-------- GIVEN TEXT

# Best time to get plow contract



## wxmn6 (May 23, 2001)

I would like to know when is the best time to start searching for customers and when to get the contracts signed? I am new to snowplowing business so please help me out. I would like to know what the contract should look like. I checked out Chuck's snowplowing-contractors.com site and tried to view the link to sample plowing contract but it appears that this link is gone. Is there anyone who can give me some suggestion of making a contract? I will only be doing the plowing, no salting. I will be using a Toyota pickup truck so I think that I would limit one "push" for each 6" of snow. What do you think of this pricing setup? If you think you have a better suggestion than my idea below, let me know. Thanks!

2"-5.9" = $x
6.0"-11.9" = $2x
12"+ = $2x + $y for each additional 2" of snow


----------



## Mick (May 19, 2001)

The last two are basically the same (2x). Maybe you meant 3x? Actually, I'd suggest the 2nd 6" increment to 1 1/2x

I'd also suggest joining SIMA. Lots of good help for a new person. You'll definitely make the cost of membership back if you're willing to take advise and learn from others.

Good Luck,
Mick


----------



## wxmn6 (May 23, 2001)

Mick, what I mean by the 12"+ pricing is like for example, it cost a customer $30 for one "push" so it would be $60 plus $10 for each additional 2" of snow above 12". So let say for example there is a 16" snowstorm to plow, that would be $60 plus $20 equal $80. This mean that I would need to visit three times. Just wondering, why do you suggest me to charge customers 1 1/2x rather than 2x for 6" to 11.9" storm if I have to visit two times? Is it because it sound unreasonable to charge customers 2x for 6" or 7" snowstorm? Maybe should I narrow it down to like 6" to 8.9" for 1 1/2x and 9" to 11.9" for 2x? Thanks!

----------------
-------- COLLECTED MATERIAL

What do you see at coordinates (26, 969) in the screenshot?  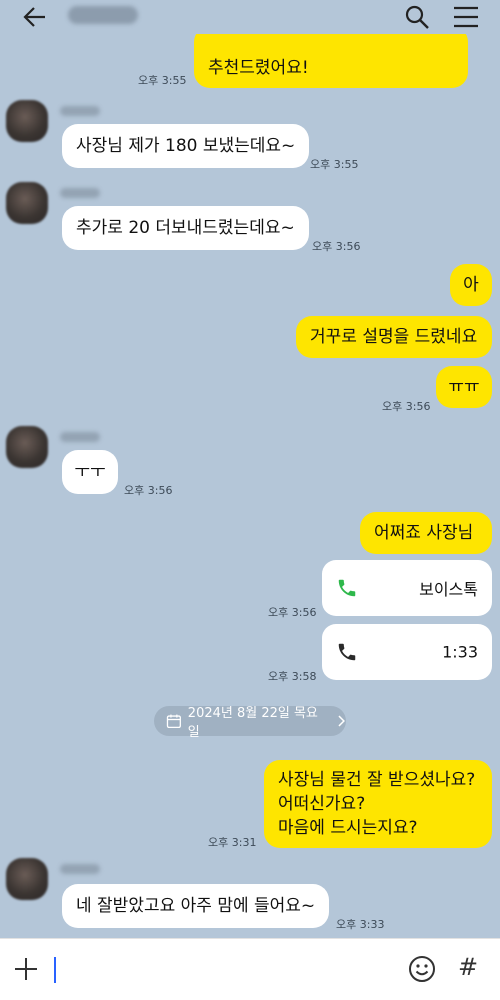 I see `plus-icon` at bounding box center [26, 969].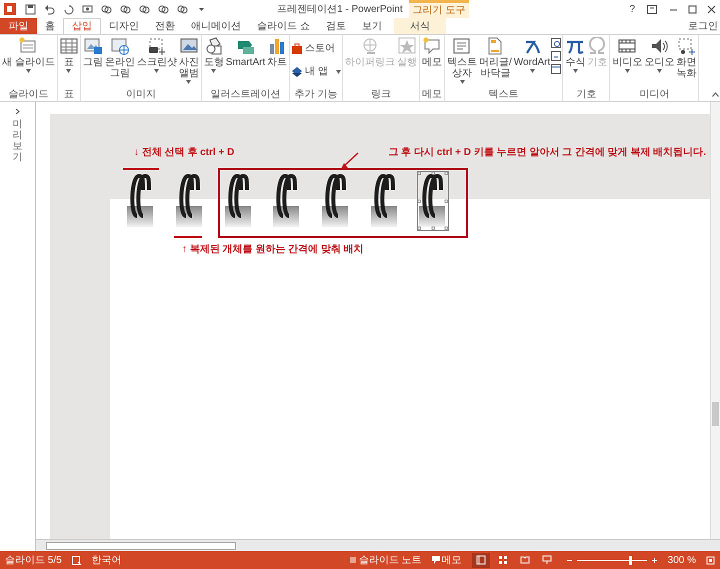 The height and width of the screenshot is (569, 720). I want to click on ribbon-display-icon, so click(652, 9).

----------------

▶ TASK DETAILS
Quote the snowplow contract thread word for word from "I would like to know when" to "me know. Thanks!".

▶ COMPLETED TASK
I would like to know when is the best time to start searching for customers and when to get the contracts signed? I am new to snowplowing business so please help me out. I would like to know what the contract should look like. I checked out Chuck's snowplowing-contractors.com site and tried to view the link to sample plowing contract but it appears that this link is gone. Is there anyone who can give me some suggestion of making a contract? I will only be doing the plowing, no salting. I will be using a Toyota pickup truck so I think that I would limit one "push" for each 6" of snow. What do you think of this pricing setup? If you think you have a better suggestion than my idea below, let me know. Thanks!